In 1885 Sir H. Rider Haggard’s ‘King Solomon’s Mines’ was published and became an instant hit. The book captured the Victorian imagination for the exploration of hidden, ancient worlds within the Assyrian empire, in particular the tombs in The Valley of Kings that were, at that time, starting to reveal their secrets. The novel is lazily retold in at least six movies, the most notorious being a 1985 offering starring Richard Chamberlain and Sharon Stone. The less said about that the better.

Like the Egyptian antiquities, the Africa that Haggard wrote of was authentic - the author had travelled across the continent as a young man - and the treasures of King Solomon, he of the Old Testament, aren’t entirely without gravitas too.

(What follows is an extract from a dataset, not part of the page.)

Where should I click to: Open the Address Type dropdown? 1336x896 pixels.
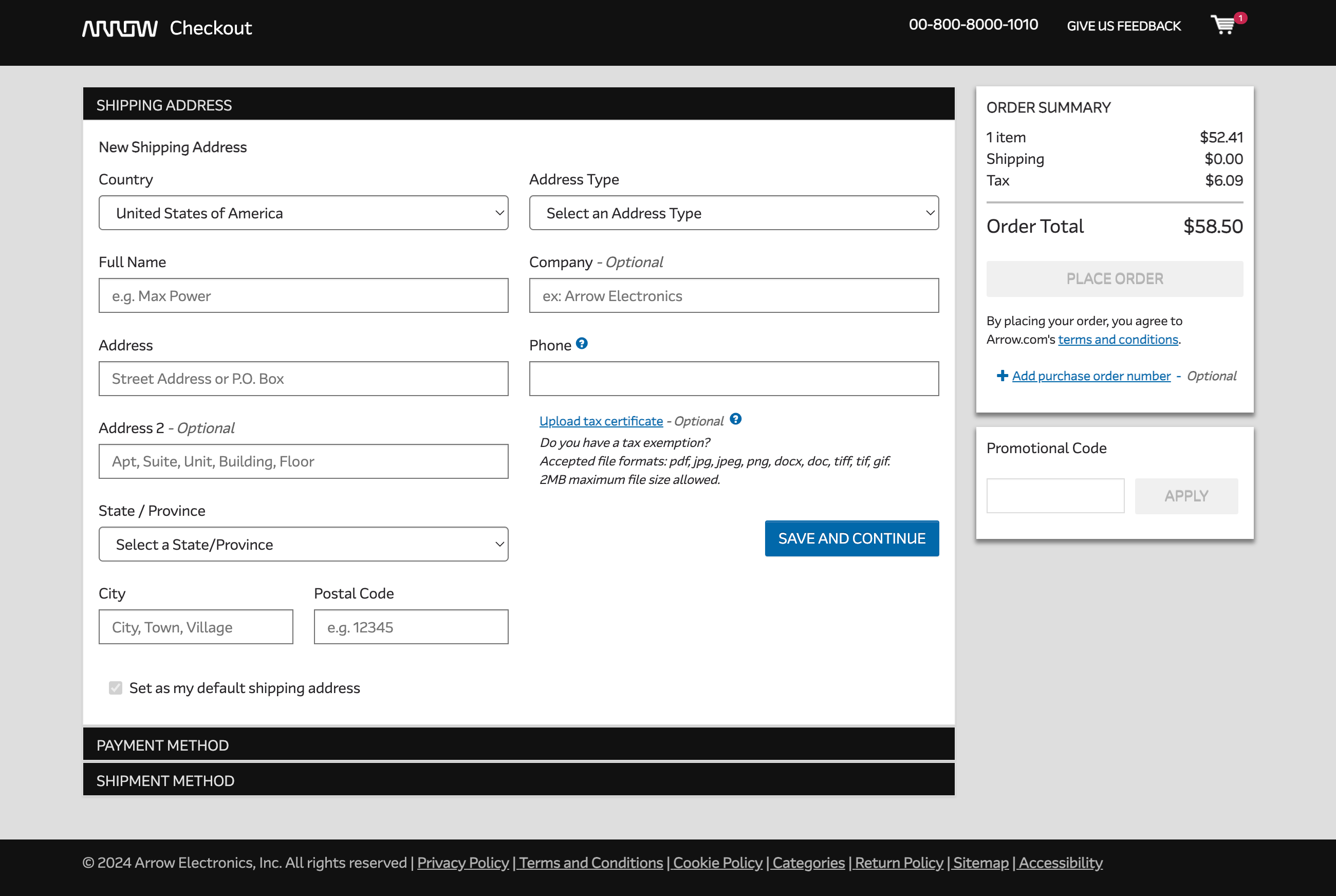[734, 213]
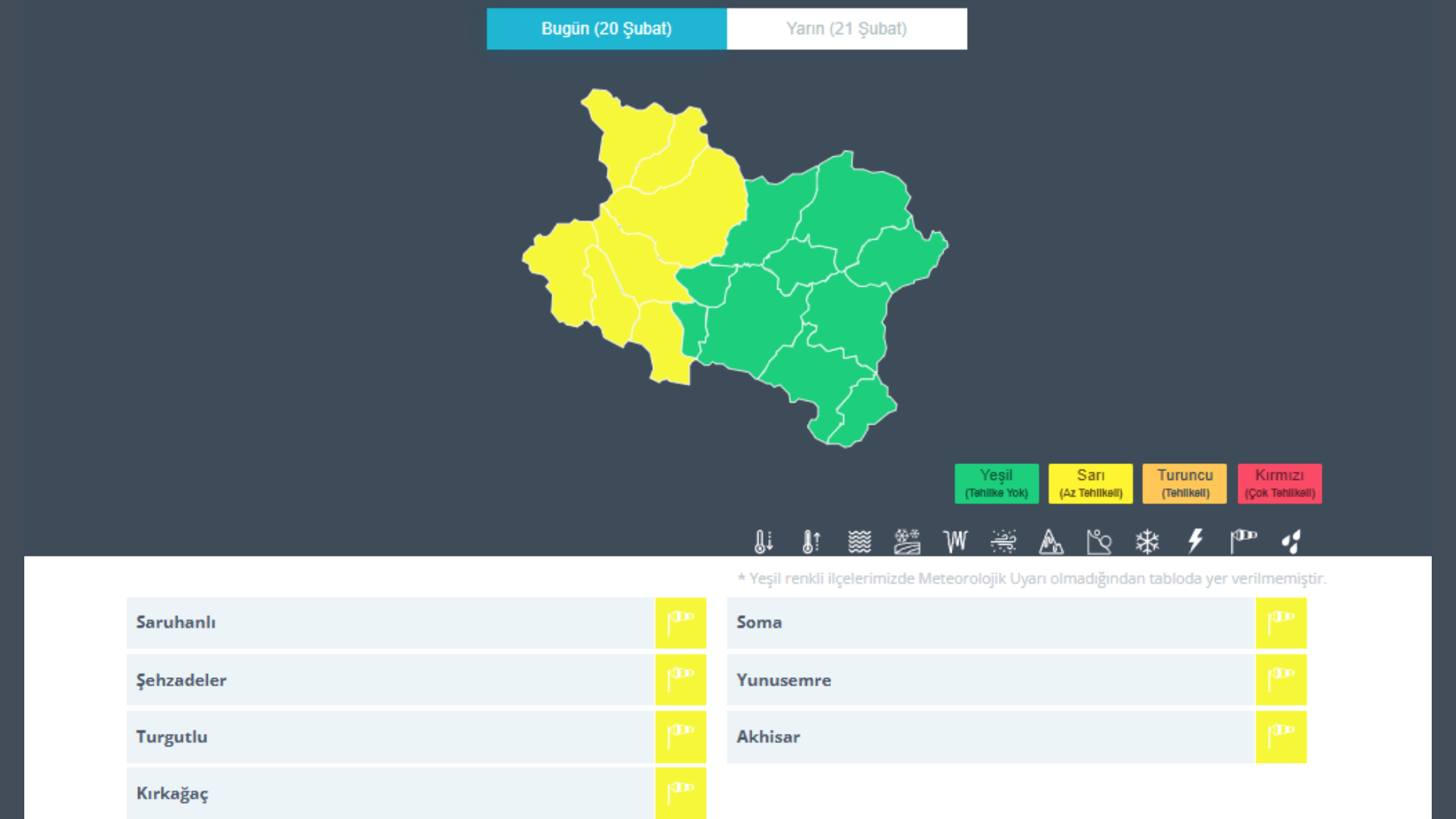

It’s accepted by scholars that the King probably existed around 10BC (later according to the bible) though it would seem that his vast wealth is confined to ancient tomes. And Hollywood. 

Take ‘Raiders of the Lost Ark’, the raiders in question are the Nazi’s who believe the Ark has supernatural powers, the Ark being the chest containing the tablets on which are written the Ten Commandments. According to the bible, Solomon completed a Temple in Jerusalem in which the Ark was to be permanently housed, but after the Temple was destroyed by the Babylonian’s 500 years after his death the Ark, according to the bible, disappeared.

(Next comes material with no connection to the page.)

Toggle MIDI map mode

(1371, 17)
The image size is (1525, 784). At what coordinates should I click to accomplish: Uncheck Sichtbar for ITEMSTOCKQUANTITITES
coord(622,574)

Apparently, the Ark is purported to be housed in The Chapel of the Tablet in Ethiopia. What is without question is that ‘Raiders of the Lost Ark’ kicked-off the Indiana Jones franchise and went on to generate very real riches for all involved.

While mutterings that the Nazi’s made genuine attempts to acquire supernatural powers by meddling with the occult, the occult plays a key-role in Disney’s ‘National Treasure’. According to legend the Knights Templar, now more commonly associated with the Freemans (or the Illuminati) acquired the treasures of King Solomon and in the movie Nicholas Cage, amateur cryptologist extraordinaire, is attempting to reach the loot before the FBI. 

In truth, the Knights Templar weren’t just formidable soldiers, during the middle ages they devised an early form of banking and became hugely wealthy as a subsequence. Their power threatened the status quo and they were deemed as heretics by King Philip of France and Pope Clement V and put to death. Much of their wealth was acquired by the Catholic Church as rumours spread that the Knights were, among other colourful accusations, worshipping false idols. 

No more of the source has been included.